Istituto Pasteur - Fondazione Cenci Bolognetti, Dipartimento di Scienze Biochimiche "A. Rossi Fanelli" and Istituto di Biologia e Patologia Molecolari del CNR, Sapienza Università di Roma, Rome, Italy.
Centre for Misfolding Diseases, Yusuf Hamied Department of Chemistry, University of Cambridge, Cambridge, UK.
Protein Sci. 2022 Sep;31(9):e4396. doi: 10.1002/pro.4396.
PDZ domains are the most diffused protein-protein interaction modules of the human proteome and are often present in tandem repeats. An example is PDZD2, a protein characterized by the presence of six PDZ domains that undergoes a proteolytic cleavage producing sPDZD2, comprising a tandem of two PDZ domains, namely PDZ5 and PDZ6. Albeit the physiopathological importance of sPDZD2 is well-established, the interaction with endogenous ligands has been poorly characterized. To understand the determinants of the stability and function of sPDZD2, we investigated its folding pathway. Our data highlights the presence of a complex scenario involving a transiently populated folding intermediate that may be accumulated from the concurrent denaturation of both PDZ5 and PDZ6 domains. Importantly, double jump kinetic experiments allowed us to pinpoint the ability of this transient intermediate to bind the physiological ligand of sPDZD2 with increased affinity compared to the native state. In summary, our results provide an interesting example of a functionally competent misfolded intermediate, which may exert a cryptic function that is not captured from the analysis of the native state only.

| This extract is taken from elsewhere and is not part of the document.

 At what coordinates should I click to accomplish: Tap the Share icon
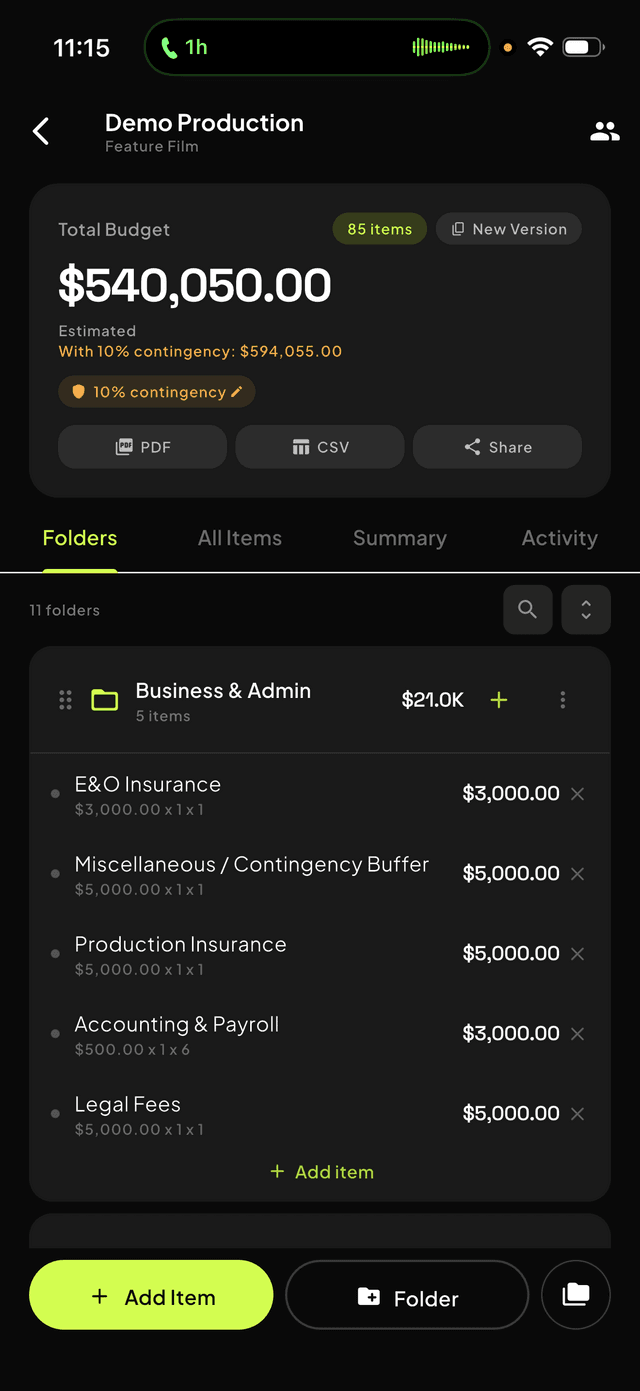pyautogui.click(x=471, y=446)
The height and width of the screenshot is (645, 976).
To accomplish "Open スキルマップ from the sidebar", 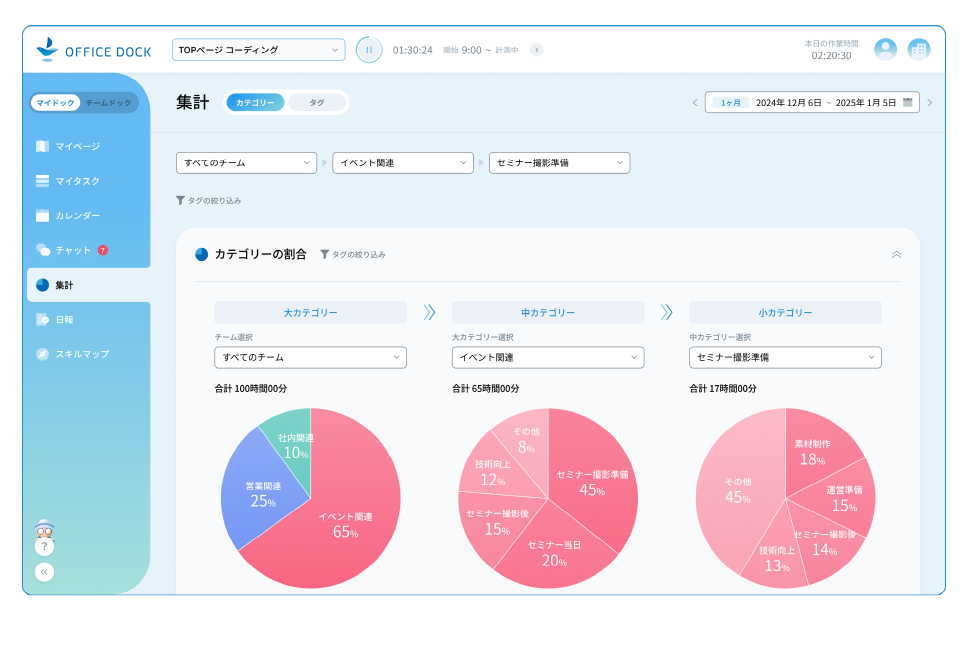I will pyautogui.click(x=85, y=353).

PDZ 结构域是人类蛋白质组中分布最广泛的蛋白质-蛋白质相互作用模块,并且经常以串联重复的形式存在。PDZD2 就是一个很好的例子,它是一种含有六个 PDZ 结构域的蛋白质,经过蛋白水解切割后产生 sPDZD2,由两个 PDZ 结构域(即 PDZ5 和 PDZ6)串联组成。尽管 sPDZD2 的生理病理重要性已得到充分证实,但对其与内源性配体的相互作用的研究还很不完善。为了了解 sPDZD2 的稳定性和功能的决定因素,我们研究了它的折叠途径。我们的数据突出了存在一种复杂的情况,涉及到一个短暂存在的折叠中间体,它可能是由 PDZ5 和 PDZ6 结构域的同时变性积累而来。重要的是,双跳跃动力学实验使我们能够确定这种瞬态中间体与 sPDZD2 的生理配体结合的能力,与天然状态相比,结合亲和力增加。总之,我们的结果提供了一个有趣的例子,说明了功能上有能力的错误折叠中间体,它可能发挥一种隐藏的功能,仅从天然状态的分析中无法捕捉到。